Payers often grapple with the nuances of meeting economic goals without sacrificing patient outcomes. Patient health and safety is the top consideration of any healthcare system, but no one has unlimited financial resources. Fortunately, small changes in surgical approach can save money and improve clinical outcomes.
A pioneering study conducted by Milliman, Inc., and published in Managed Care magazine analyzed the differences in payer costs between minimally invasive surgery (MIS) and open surgery in a commercial population — so far, most studies have compared total hospital costs or operative costs. The study concluded that MIS procedures cost less for four common surgeries: colectomy, hysterectomy, ventral hernia repair and thoracic resection of the lung.

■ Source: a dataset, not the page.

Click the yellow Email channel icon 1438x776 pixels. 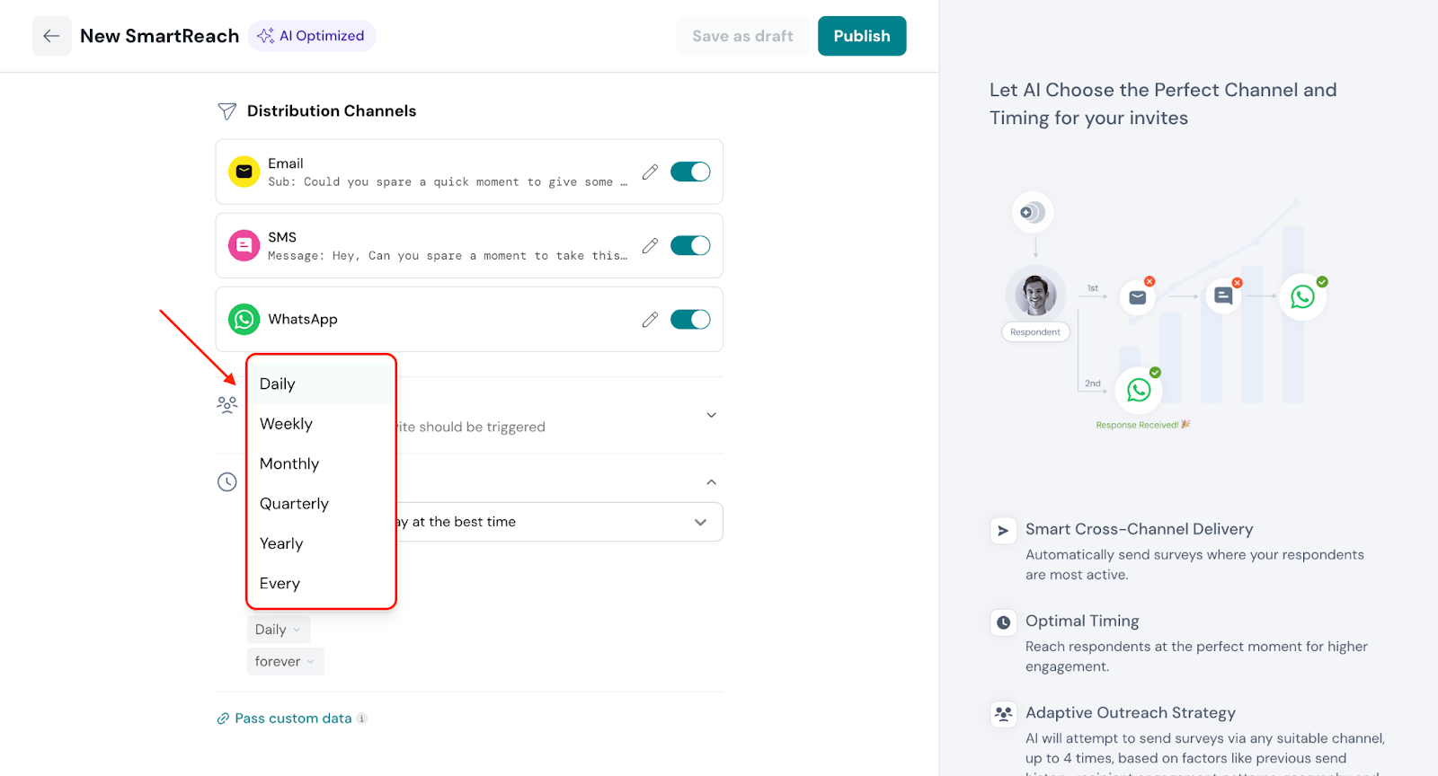[244, 172]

The review of more than 46,000 cases revealed cost savings in the thousands of dollars for several of the procedures. The authors demonstrated further cost savings over the 30-day post-operative period. This study suggests you can reach economic goals and outcomes by facilitating a mindset shift away from open surgeries to MIS, when an open procedure is not medically necessary (such as in the event of invasive tumors).
MIS linked to better clinical outcomes
A considerable volume of literature correlates the MIS approach to improved clinical outcomes. Specifically, MIS generally corresponds with shorter inpatient stays —especially in intensive care— lower rates of surgical site infections and re-hospitalizations, diminished surgical site pain, and a quicker return to work. Healthcare organizations can promote all of these patient benefits when they advocate for MIS approaches.
Real numbers, real savings
Let's talk real numbers. The Milliman study offered these possible cost savings associated with MIS for common procedures:
- Colectomy: MIS may save nearly $12,000 more than open surgery
- Hysterectomy (non-cancerous): MIS saves more than $700 per patient, versus open surgery
- Ventral hernia repair: MIS saves more than $5,000 as compared to open surgery
- Thoracic resection: MIS saves more than $12,000 by using MIS
These cost savings include “professional, facility and costs incurred 30 days after surgery,” according to the study's authors.
The study validates the fact that cost savings do not have to come at the expense of excellent clinical outcomes.